There was a southwest breeze and outgoing tide. “So we walked along the shore, tracking my phone on my son’s phone like it was ‘Mission Impossible,’” Mike said. His iPhone was still giving off its location near the Tashmoo boatyard. They got close and “like a miracle,” there it was, he said, “dry as a bone.”
Mike thinks the bag floated partially submerged, which accounts for the lack of signal, but when it hit land at low tide, the signal was clear.
Mike also has a theory about how it ended up in the water.
“Maybe the big gulls thought it was a bag of chips and grabbed it,” he said. “There’s no way it would have fallen out without me knowing. The bag is large, and I would have heard it fall.”
Mike added, “What a relief to have found everything safe and sound after six hours of torture.”
Mike returned home and climbed into his rooftop hot tub with a clear view of the night sky. “And this amazing blue meteor fell out of the sky,” he said. “It lasted a long time, like a sign from God telling me, ‘It’s never over till it’s over. And have some faith, and some luck.’”
Mike said he was doing a good deed taking a friend of a friend fishing. “I don’t like being a captain,” Mike said. “Too much stress for me. I like it out there by myself. No pressure.

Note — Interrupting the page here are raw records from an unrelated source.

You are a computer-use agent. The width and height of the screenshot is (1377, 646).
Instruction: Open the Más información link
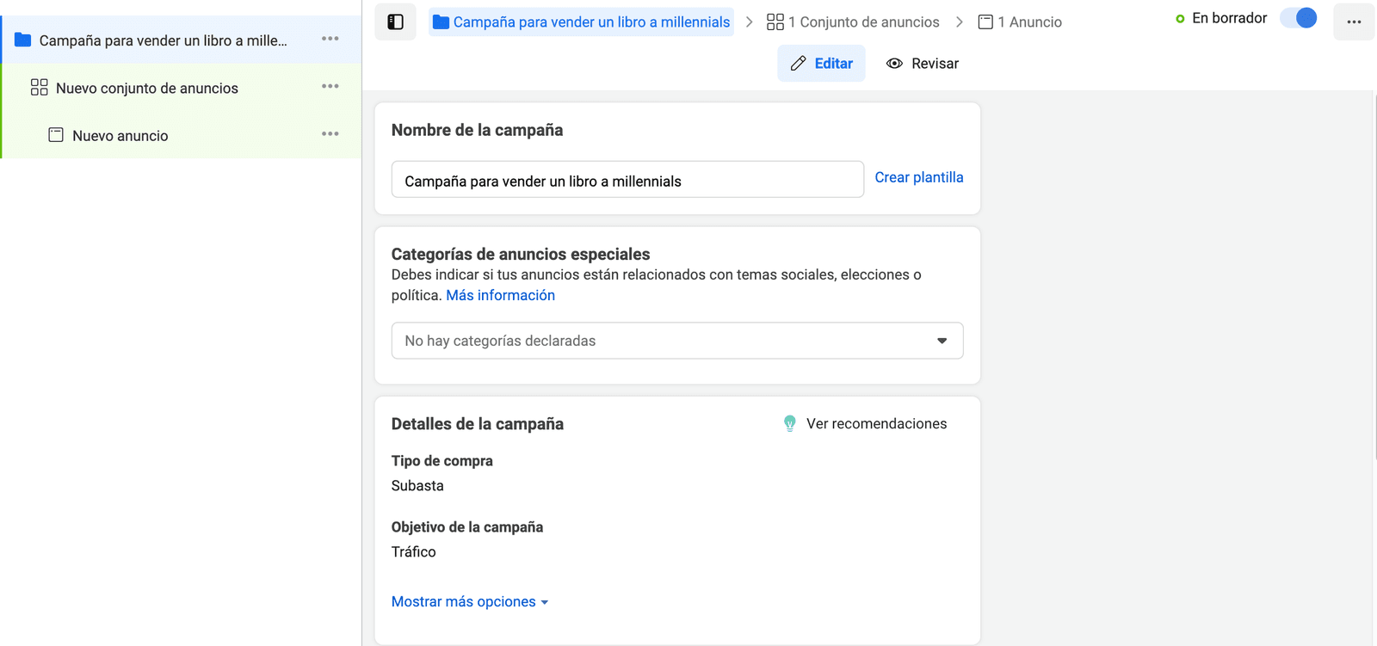500,295
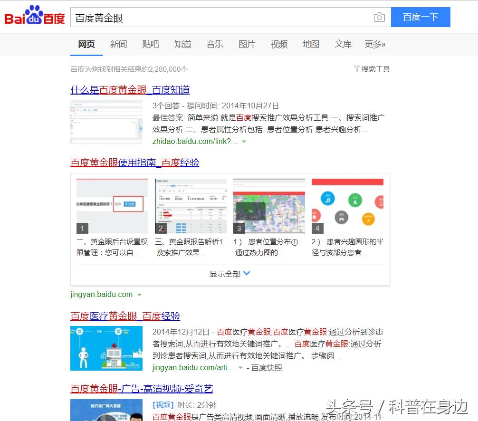This screenshot has width=478, height=421.
Task: Open step 3 heat map thumbnail
Action: (269, 206)
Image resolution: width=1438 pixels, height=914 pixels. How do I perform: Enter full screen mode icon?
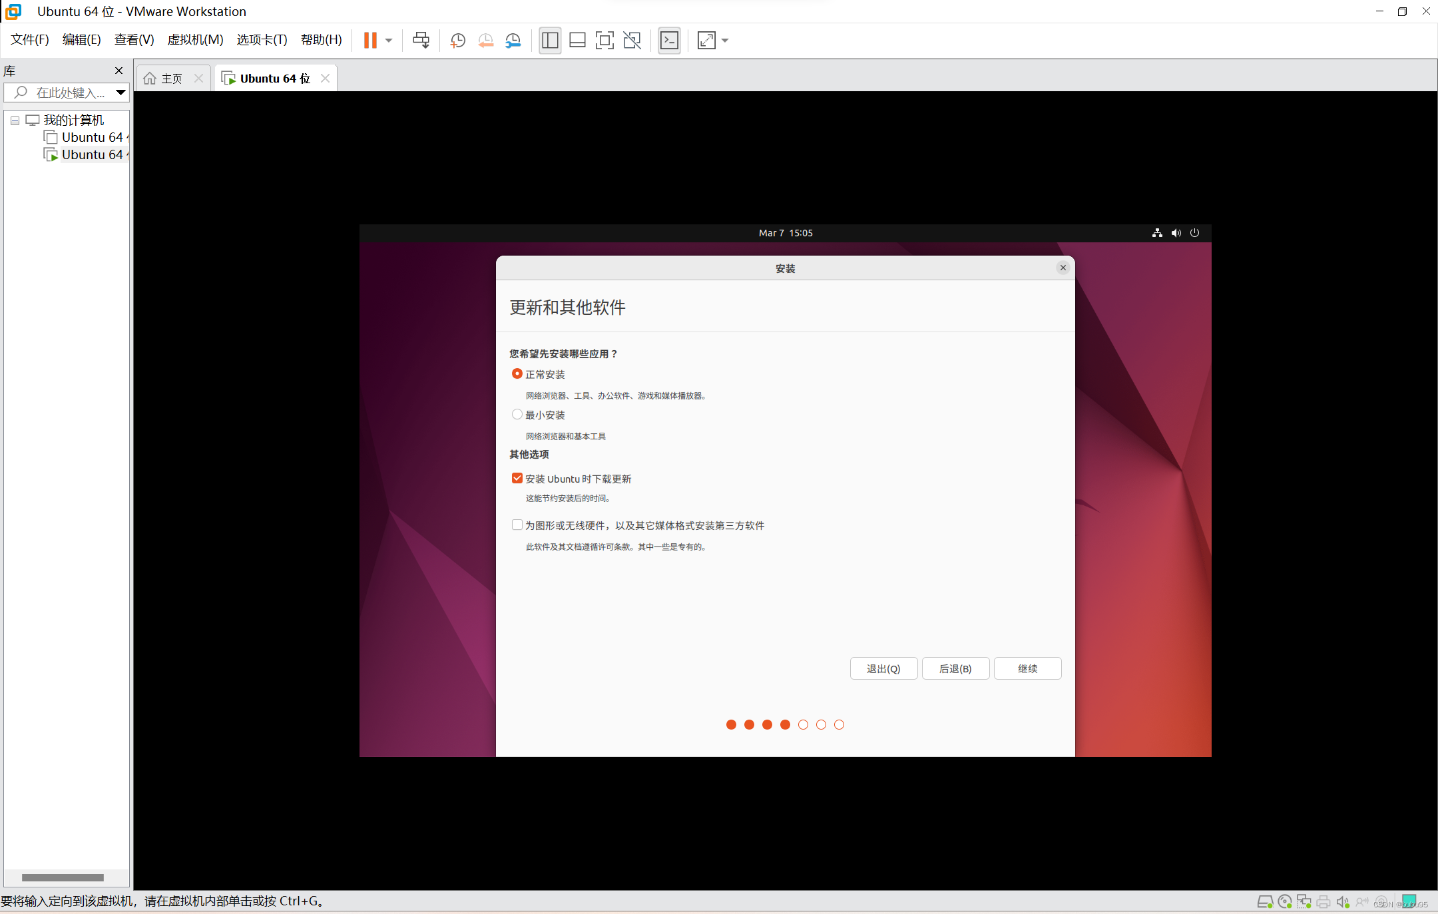[604, 41]
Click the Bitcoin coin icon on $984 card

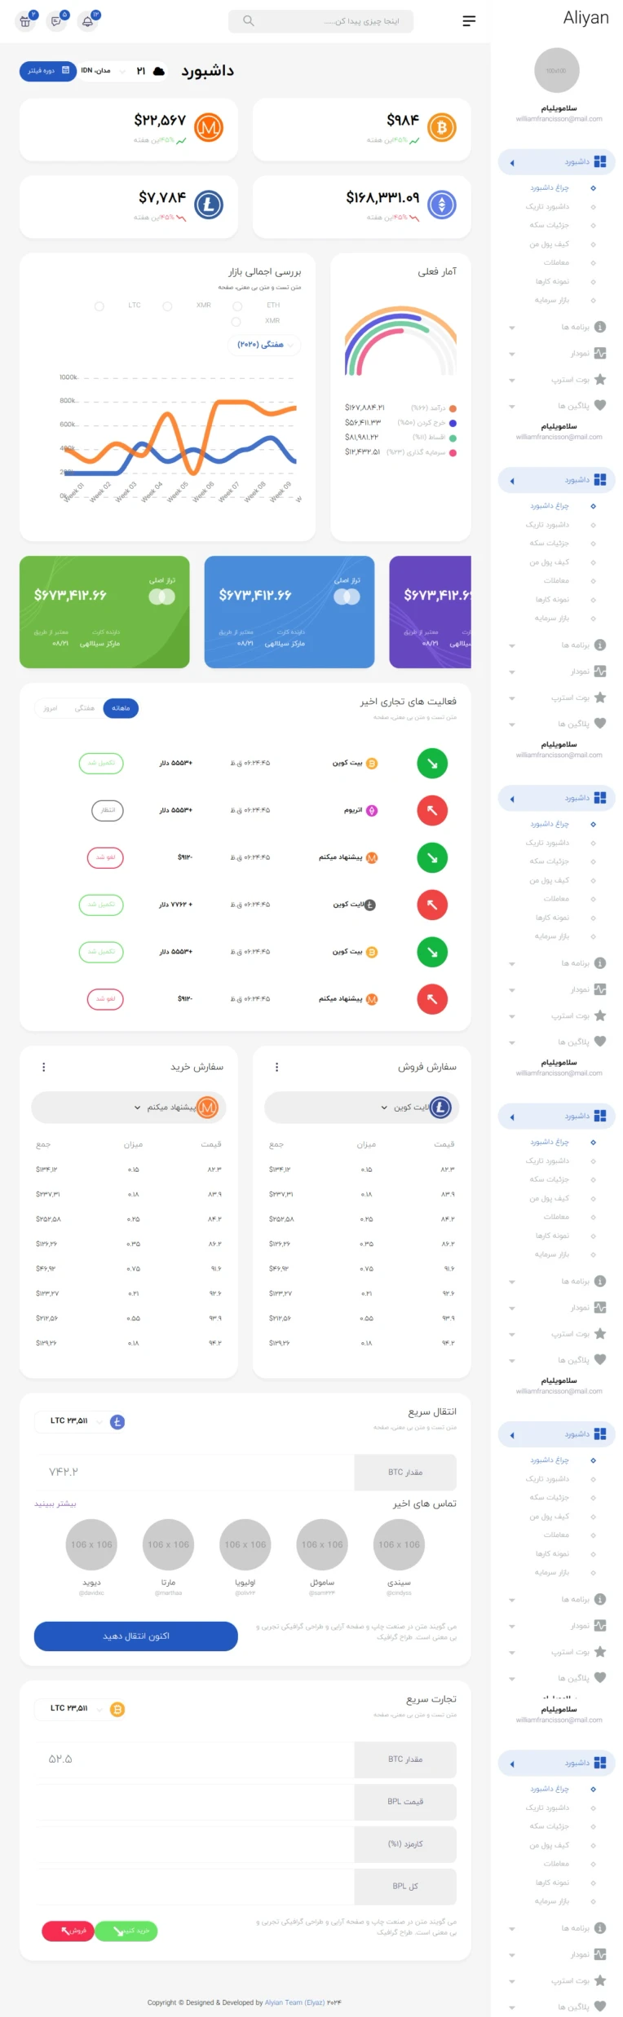coord(442,127)
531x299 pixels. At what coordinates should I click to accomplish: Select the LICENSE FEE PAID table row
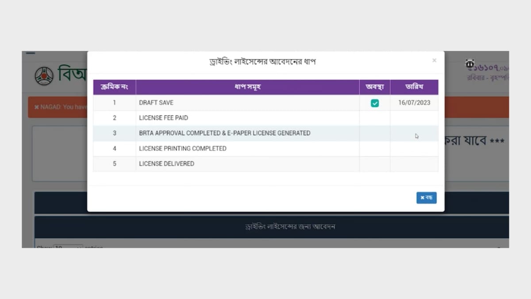point(221,118)
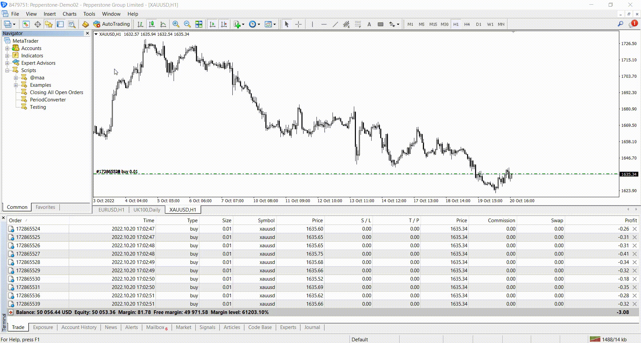Open the Strategy Tester
641x343 pixels.
[71, 24]
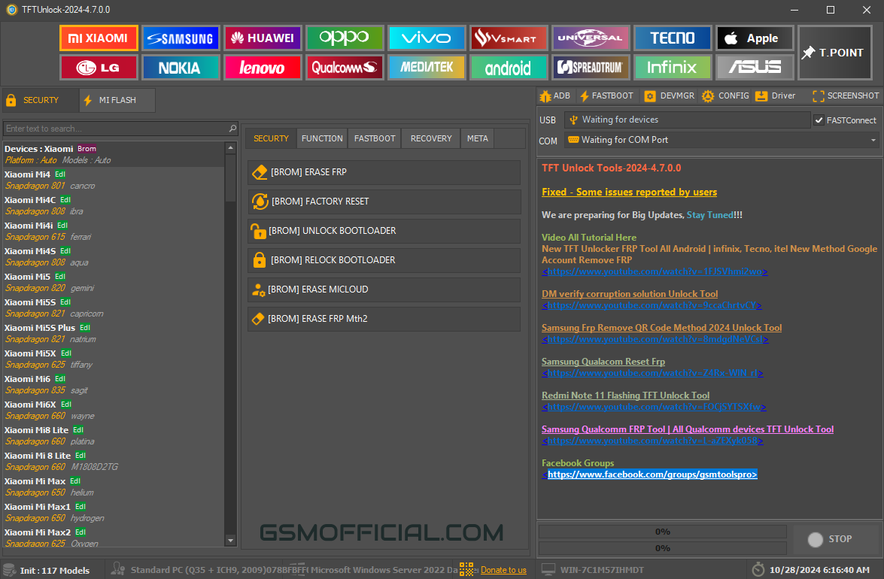The width and height of the screenshot is (884, 579).
Task: Switch to the FASTBOOT tab
Action: point(375,138)
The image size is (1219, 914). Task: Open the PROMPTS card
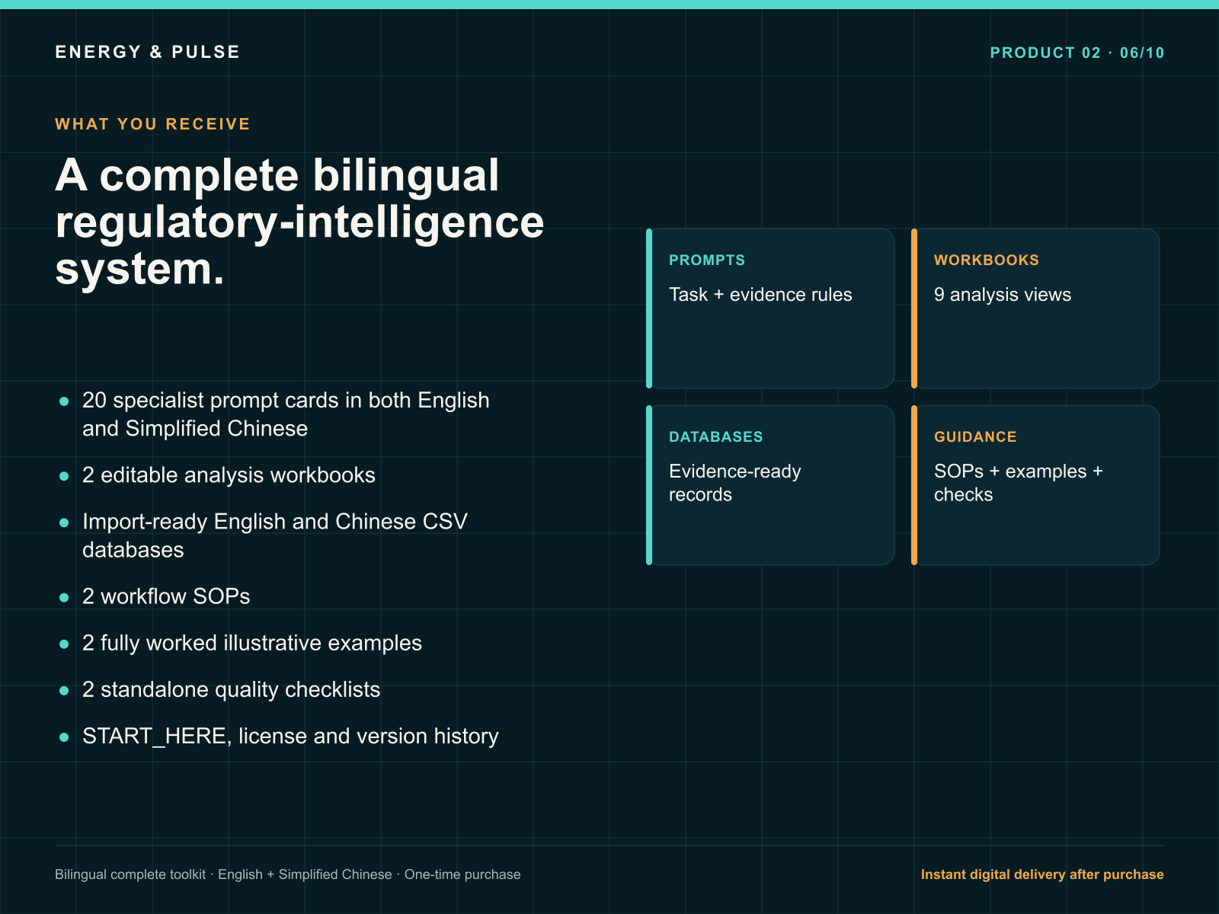pyautogui.click(x=770, y=308)
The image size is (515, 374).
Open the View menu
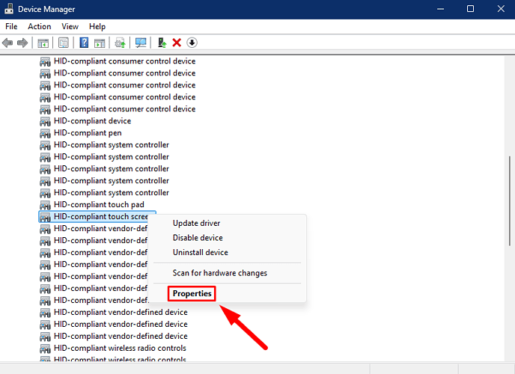tap(70, 26)
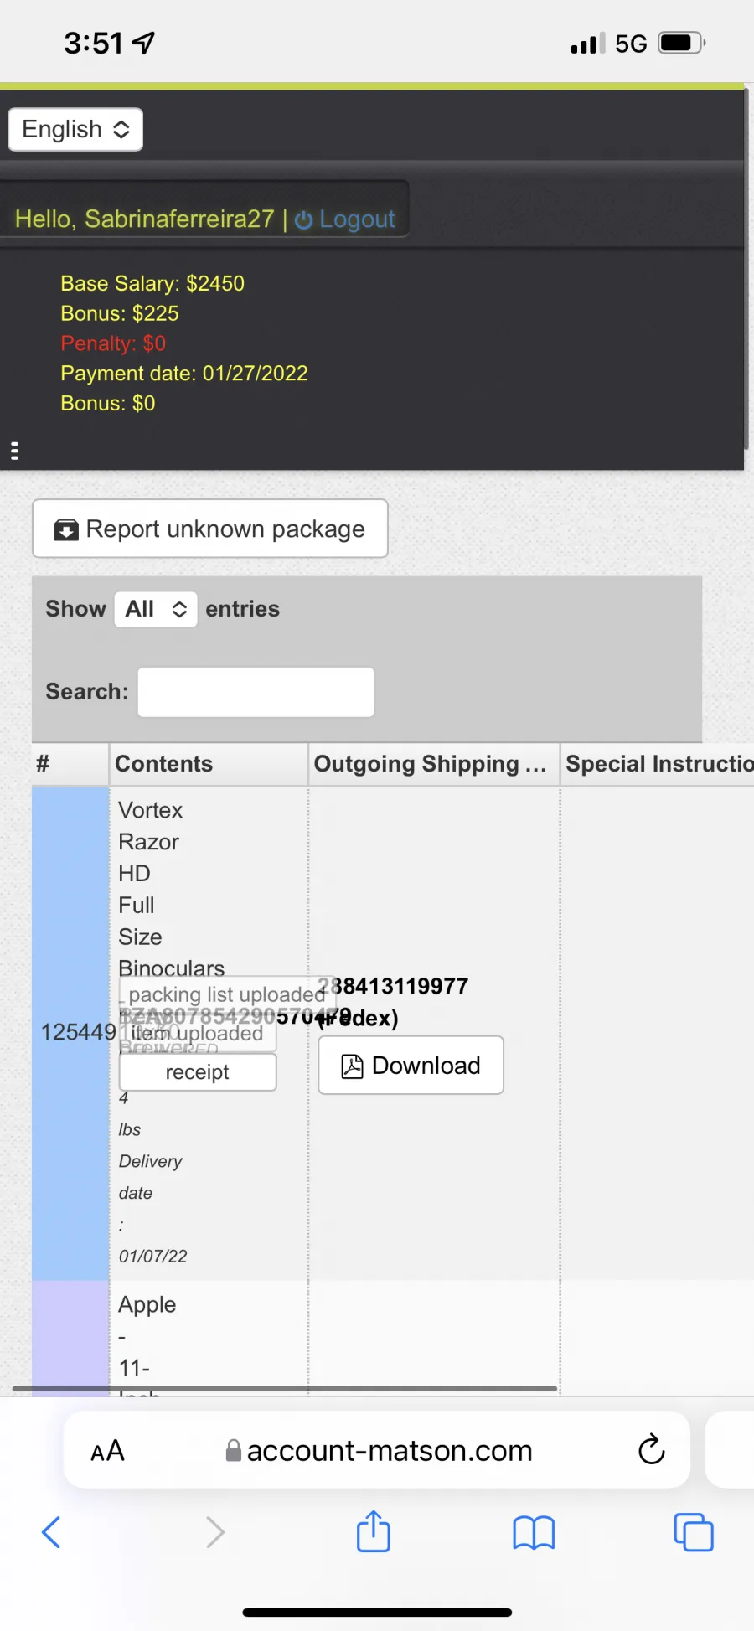Screen dimensions: 754x1631
Task: Click the horizontal table scrollbar
Action: (x=285, y=1388)
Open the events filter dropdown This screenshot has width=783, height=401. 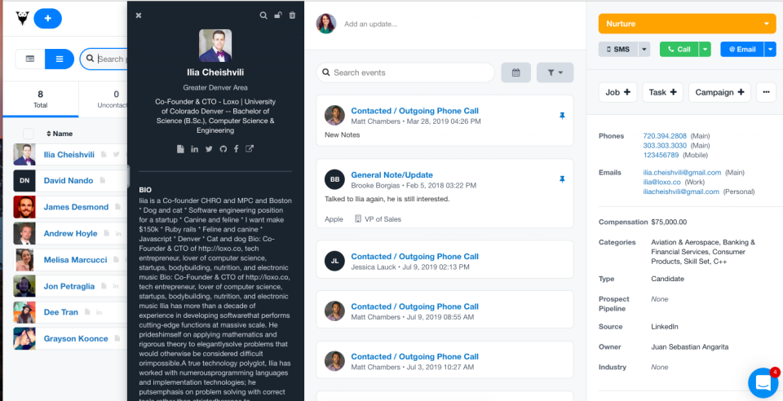pyautogui.click(x=555, y=73)
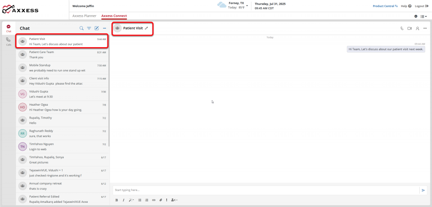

And if something happens, it’s only me.
“Glad it’s over.”
Fluke Derby this weekend
The 17th annual VFW Post 9261 Martha’s Vineyard Fluke Fishing Derby is this Saturday and Sunday, July 9 and 10. There is one significant rule change, intended to allow more people to join the team competition.
Derby organizer Peter Hermann said that this year the team event will be based on the highest weight of the four biggest fish caught by a team on one day. Teams may still fish two days, but only one day’s catch will count. The change will help those fishermen who can come up with a good excuse to go fishing and blow off work for one day, but not two.
An awards ceremony and barbecue follow the final weigh-in Sunday at the VFW on Towanticut Avenue in Oak Bluffs. There are prizes for the biggest fluke and sea bass. Kids 12 and under enter free, but must register. Adult registration is $20; teens and seniors are $10. There is an additional $20 team registration. Register at the VFW or local tackle shops.